### PASSAGE SHOWN
+ + +

Juvenile law and offence in India

The Juvenile Justice System in India is structured around the Constitutional mandate prescribed in the language of Articles 15(3), 39 (e) & (f), 45 and 47, as well as several international covenants, such as the UN Convention on the Rights of the Child (CRC) and the UN Standard Minimum Rules for Administration of Juvenile Justice (Beijing Rules).In India, a person below the age of 18 years is considered a ‘child’. The Juvenile Justice system contemplates the legal response with respect to two categories of children, namely those who are ‘ in conflict with the law (an individual under the age of 18 years who is accused of committing an offence); and those ‘in need of care and protection‘ (children from deprived and marginalized sections of society as well as those with different needs and vulnerabilities).

The Juvenile Justice (Care and Protection) Act, 2000 lays down that juvenile in conflict with the law or juvenile offenders may be kept in an ‘Observation Home’, while children in need of care and protection need to be kept in a ‘Children Home’ during the pendency of proceedings before the competent authority.

A juvenile can be detained only for a maximum period of 3 years, irrespective of the gravity of the offence committed by him, and he will be remanded to ‘Special Home’. The Juvenile Justice (Care and Protection) Act, 2000 provided immunity to the child who is less than 18 years of age at the time of the commission of the alleged offence from trial through Criminal Court or any punishment under Criminal Law in view of Section 17 of the Act. The purpose of this Act was to rehabilitate the child and assimilate him/her in mainstream society.

Amendment in Juvenile Justice Act, 2000:   

 A serious debate about the age of juveniles between 16 and 18 years first began after the 2012 Delhi gang-rape case, in which one of the main accused was a juvenile. While the other accused in the case were given a death sentence, the minor accused was sent to a remand home for three years, and today he is a free bird.

Similarly, in the August 2013 Shakti Mill case in Mumbai, in which a 22-year-old photojournalist was raped by four adults and a juvenile, the juvenile got just three years at a children’s correction home at Nashik.

Such cases and public outcry led to the new legislation of ‘JJ Act 2015’.

Juvenile Justice (Care and Protection of Children) Act, 2015 (JJ Act 2015):  

The Legislation that deals with all the matters concerning ‘Children in need of care and protection’ and ‘Children in Conflict with Law’ is Juvenile Justice (Care and Protection of Children) Act, 2015.

The said Act came into force from 15th January 2016. It replaced the juvenile delinquency law and the Juvenile Justice (Care and Protection of Children) Act, 2000/2006. The provisions of the Act, 2015 apply to all the matters concerning Children.

Aim and Object of Juvenile Justice (Care and Protection of Children) Act, 2015:

The provisions of this Act apply to all the matters concerning ‘Children in Need of Care and Protection’ and ‘Children in Conflict with Law’, including,

  1. Procedures and decisions or orders relating to rehabilitation, adoption, reintegration, and restoration of children in need of care and protection;
  2. Apprehension, detention, prosecution, penalty or imprisonment, rehabilitation and social integration of children in conflict with the law; in a child-friendly manner.

+ + +

### GIVEN INFORMATION

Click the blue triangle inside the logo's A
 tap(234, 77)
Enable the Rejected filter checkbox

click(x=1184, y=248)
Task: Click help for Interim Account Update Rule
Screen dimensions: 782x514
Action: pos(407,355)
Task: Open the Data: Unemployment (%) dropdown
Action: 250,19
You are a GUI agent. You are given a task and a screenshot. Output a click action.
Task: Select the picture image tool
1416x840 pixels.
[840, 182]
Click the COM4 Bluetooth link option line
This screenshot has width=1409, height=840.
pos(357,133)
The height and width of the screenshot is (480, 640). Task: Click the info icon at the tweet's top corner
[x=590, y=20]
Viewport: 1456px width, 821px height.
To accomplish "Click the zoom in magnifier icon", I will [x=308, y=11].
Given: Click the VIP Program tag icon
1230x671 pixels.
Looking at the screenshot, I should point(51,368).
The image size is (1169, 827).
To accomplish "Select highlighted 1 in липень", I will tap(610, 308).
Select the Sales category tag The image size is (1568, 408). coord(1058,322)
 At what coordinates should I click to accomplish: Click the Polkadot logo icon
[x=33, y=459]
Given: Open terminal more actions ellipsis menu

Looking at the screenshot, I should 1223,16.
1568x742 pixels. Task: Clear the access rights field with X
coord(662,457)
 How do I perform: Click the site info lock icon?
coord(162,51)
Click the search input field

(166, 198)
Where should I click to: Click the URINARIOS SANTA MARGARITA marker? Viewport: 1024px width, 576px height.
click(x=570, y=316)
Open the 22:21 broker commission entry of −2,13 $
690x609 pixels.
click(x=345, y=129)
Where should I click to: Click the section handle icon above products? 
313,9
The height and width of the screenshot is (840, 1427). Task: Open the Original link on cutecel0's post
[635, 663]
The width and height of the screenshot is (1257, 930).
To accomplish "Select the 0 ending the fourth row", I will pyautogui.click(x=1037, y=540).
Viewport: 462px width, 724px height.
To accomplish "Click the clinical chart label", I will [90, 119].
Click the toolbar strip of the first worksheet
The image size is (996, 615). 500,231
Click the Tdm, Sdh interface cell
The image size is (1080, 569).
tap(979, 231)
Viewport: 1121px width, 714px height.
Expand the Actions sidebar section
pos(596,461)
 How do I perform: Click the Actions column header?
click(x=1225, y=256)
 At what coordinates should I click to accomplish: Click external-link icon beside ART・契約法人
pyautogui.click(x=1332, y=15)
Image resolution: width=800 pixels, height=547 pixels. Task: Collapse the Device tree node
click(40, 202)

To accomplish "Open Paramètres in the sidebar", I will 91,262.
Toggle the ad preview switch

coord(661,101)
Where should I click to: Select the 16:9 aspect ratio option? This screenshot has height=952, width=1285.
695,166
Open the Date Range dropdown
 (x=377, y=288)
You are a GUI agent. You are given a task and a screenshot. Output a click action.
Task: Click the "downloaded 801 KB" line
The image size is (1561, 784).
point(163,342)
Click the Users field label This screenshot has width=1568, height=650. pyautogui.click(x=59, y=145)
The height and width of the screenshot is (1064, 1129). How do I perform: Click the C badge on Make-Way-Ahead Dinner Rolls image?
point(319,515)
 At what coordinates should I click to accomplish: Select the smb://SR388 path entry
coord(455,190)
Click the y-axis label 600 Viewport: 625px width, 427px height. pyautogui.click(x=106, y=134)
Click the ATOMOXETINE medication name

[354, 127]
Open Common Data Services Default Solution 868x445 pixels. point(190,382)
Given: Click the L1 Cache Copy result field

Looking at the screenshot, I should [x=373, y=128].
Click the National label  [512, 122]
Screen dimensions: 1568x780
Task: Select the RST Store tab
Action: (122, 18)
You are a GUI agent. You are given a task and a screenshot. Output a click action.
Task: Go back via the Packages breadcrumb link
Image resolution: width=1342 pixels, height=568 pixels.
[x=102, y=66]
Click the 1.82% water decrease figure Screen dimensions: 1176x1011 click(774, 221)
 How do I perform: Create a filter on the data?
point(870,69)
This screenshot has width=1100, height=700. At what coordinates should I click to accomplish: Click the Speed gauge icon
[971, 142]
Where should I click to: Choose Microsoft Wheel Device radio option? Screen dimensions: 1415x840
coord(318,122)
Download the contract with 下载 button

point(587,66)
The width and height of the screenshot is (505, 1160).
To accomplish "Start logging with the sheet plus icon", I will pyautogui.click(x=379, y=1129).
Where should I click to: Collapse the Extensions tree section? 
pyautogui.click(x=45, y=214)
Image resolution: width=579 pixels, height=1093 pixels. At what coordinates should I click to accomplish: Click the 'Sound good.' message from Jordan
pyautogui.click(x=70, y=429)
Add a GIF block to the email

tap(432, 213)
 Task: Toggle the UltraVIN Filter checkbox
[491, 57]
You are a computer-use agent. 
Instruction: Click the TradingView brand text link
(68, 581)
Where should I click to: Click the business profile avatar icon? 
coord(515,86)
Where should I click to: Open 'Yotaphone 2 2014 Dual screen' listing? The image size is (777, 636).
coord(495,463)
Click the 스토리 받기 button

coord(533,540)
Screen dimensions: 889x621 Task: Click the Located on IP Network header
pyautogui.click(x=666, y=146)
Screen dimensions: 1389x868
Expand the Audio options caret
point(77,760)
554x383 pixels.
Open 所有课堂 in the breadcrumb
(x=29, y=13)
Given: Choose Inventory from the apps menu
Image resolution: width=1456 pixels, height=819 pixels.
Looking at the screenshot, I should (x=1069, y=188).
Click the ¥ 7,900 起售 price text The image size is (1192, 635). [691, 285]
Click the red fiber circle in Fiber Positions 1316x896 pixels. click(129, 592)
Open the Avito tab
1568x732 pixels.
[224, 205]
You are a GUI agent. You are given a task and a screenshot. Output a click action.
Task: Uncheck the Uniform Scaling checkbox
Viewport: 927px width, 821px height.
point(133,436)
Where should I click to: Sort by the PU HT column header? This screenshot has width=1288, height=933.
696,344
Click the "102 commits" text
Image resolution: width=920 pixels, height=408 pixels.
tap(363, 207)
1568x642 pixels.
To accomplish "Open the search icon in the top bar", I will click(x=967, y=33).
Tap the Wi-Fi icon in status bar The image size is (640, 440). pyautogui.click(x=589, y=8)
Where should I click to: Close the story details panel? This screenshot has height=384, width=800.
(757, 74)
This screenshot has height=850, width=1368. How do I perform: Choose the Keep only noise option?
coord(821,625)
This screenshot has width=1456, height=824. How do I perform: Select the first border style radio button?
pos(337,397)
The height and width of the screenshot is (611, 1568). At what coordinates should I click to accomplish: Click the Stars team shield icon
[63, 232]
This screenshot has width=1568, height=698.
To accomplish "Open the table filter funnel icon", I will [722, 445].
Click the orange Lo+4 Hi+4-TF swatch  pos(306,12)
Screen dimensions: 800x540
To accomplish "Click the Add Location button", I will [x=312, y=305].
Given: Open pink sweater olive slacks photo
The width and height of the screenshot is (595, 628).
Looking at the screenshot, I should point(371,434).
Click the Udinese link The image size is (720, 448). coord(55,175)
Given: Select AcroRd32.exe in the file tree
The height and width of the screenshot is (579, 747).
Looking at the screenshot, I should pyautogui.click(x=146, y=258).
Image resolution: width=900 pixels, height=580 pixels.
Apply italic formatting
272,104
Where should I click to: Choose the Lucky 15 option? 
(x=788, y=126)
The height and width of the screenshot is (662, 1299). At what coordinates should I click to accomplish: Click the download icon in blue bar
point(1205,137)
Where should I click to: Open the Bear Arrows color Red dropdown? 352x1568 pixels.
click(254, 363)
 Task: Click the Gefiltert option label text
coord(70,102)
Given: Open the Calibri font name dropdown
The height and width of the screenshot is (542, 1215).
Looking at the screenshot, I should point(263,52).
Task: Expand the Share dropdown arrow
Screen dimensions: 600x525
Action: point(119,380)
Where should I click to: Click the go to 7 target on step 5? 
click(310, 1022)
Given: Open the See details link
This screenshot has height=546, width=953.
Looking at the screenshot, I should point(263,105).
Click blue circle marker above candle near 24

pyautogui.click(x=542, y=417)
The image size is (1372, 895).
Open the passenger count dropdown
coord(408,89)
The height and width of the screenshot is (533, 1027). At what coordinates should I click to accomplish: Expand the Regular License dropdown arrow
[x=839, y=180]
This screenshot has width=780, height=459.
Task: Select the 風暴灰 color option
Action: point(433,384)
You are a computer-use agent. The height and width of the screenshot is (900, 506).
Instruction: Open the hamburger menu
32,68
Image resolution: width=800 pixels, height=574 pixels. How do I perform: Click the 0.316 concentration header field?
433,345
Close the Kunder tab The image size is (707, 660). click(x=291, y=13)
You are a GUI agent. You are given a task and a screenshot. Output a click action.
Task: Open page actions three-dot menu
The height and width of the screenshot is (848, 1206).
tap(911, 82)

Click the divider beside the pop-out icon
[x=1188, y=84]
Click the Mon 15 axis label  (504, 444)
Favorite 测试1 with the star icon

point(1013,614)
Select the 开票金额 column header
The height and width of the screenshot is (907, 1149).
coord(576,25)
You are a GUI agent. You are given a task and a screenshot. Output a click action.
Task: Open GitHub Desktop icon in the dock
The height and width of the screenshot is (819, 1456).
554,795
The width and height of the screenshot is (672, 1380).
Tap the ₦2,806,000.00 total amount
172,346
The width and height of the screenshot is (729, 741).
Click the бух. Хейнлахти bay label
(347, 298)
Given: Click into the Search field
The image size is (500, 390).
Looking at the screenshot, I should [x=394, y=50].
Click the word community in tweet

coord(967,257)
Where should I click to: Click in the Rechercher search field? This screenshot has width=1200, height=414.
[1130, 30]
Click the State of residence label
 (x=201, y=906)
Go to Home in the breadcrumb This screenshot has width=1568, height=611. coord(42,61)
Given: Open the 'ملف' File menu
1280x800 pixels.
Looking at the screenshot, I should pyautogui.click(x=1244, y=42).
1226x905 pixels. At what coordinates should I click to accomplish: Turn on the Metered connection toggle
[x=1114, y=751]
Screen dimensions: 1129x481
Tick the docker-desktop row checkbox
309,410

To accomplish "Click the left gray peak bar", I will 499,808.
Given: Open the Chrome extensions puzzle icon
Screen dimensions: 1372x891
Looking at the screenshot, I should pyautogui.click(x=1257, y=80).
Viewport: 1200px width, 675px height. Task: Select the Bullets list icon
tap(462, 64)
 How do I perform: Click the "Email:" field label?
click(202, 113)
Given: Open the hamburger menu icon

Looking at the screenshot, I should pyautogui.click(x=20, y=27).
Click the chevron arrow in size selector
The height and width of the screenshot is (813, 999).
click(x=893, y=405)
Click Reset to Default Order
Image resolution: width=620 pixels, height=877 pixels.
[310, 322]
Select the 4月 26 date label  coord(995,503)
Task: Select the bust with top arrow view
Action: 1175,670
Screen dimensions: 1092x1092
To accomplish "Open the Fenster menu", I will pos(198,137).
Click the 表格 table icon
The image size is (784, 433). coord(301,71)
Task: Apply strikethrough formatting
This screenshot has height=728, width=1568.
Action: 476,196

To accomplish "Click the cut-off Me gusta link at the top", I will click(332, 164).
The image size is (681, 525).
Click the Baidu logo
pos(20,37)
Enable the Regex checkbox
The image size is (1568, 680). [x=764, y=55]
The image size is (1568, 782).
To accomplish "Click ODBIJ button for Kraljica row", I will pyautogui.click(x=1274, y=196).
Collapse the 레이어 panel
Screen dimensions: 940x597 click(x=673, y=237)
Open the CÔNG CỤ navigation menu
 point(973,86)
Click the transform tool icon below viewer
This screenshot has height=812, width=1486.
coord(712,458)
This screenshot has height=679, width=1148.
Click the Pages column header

+ + +

### SET EXERCISE A
Using the passage on juvenile justice in India, answer each question briefly.
(i) Below what age is a person considered a ‘child’ in India?
(ii) On what date did the Juvenile Justice (Care and Protection of Children) Act, 2015 come into force?
(iii) Where was the juvenile in the August 2013 Shakti Mill case sent, and for how long?
### SET EXERCISE B
Render this sentence from the passage on juvenile justice in India into French: "Such cases and public outcry led to the new legislation of ‘JJ Act 2015’."
### SET EXERCISE C
Carry the passage on juvenile justice in India forward from the point where it stops.

### EXPECTED OUTPUT A
(i) 18 years.
(ii) 15th January 2016.
(iii) To a children’s correction home at Nashik, for three years.

### EXPECTED OUTPUT B
De telles affaires et l’indignation publique ont conduit à la nouvelle législation de la « JJ Act 2015 ».

### EXPECTED OUTPUT C
The Act aims at adjudicating and disposing of cases dealing with juveniles/children keeping in mind “the best interest of the children and their rehabilitation.”

Juvenile Justice Board (JJB) is constituted in each district for exercising the powers and discharging its functions relating to juveniles/children in conflict with the law.  The JJB will conduct a preliminary inquiry to determine whether a juvenile offender is to be sent for rehabilitation or be tried as an adult. Similarly, Child Welfare Committee (CWC), deal with those children who are ‘in need of care and protection’ i.e. children from deprived and marginalized sections of society as well as those with different needs and vulnerabilities and aims at determining institutional care for children in need of care and protection and their rehabilitation, reintegration, and restoration.

Composition, powers and functions of CWC’s and JJB’s:

  • Each CWC shall consist of a Chairperson and four other members, of whom at least one member of the Committee should be a woman and another, an expert on the matters concerning children. The Committee shall function as a Bench of Magistrates and has the same powers as a Metropolitan Magistrate or a Judicial Magistrate of the first class. On the other hand, each JJB shall consist of a ‘Principal Magistrate’ and two social workers, of whom at least one member shall be a woman. The Board is conferred with the powers bestowed upon a Metropolitan Magistrate or a Judicial Magistrate of the first class.
  • CWC’s deal with children who are deprived and belong to marginalized sections of society as well as those with different needs and vulnerabilities, whereas JJB’s deal with those who are accused of committing an offence.
  • The Committee has the final authority to dispose of cases for the care, protection, treatment, development and rehabilitation of the children as well as to provide for their basic needs and protection of their human rights. Also, the committee has the power to deal exclusively with all proceedings relating to children in need of care and protection. Whereas, The JJ Board constituted for any district shall have the power to deal exclusively with all the proceedings under the Act, relating to children in conflict with the law, in the area of jurisdiction of such Board.

Reasons for enacting Juvenile Justice (Care and Protection of Children) Act, 2015:

The reason behind amending the law was the incident of 2012, Delhi Gang Rape Case, probably known as Nirbhaya case. In this case, one of the accused was a juvenile (just a few months away from being 18 years old) and he was tried in the juvenile court.

In July 2013, Mr Subramaniam Swami, a BJP politician filed a Public Interest Litigation in the Supreme Court of India seeking permission that the juvenile is tried in an ordinary court of law as an adult.

Major amendments introduced in Juvenile Justice (Care and Protection of Children) Act, 2015:

The Act of 2015 provides that the children between 16 to18 age group be tried as adults for heinous crimes.  The three types of offences defined by the new Act are:

  • heinous offence– an offence that attracts a minimum penalty of seven years imprisonment under any existing law,
  • serious offence– an offence that attracts imprisonment between three to seven years and,
  • petty offence– that attracts imprisonment with up to three years.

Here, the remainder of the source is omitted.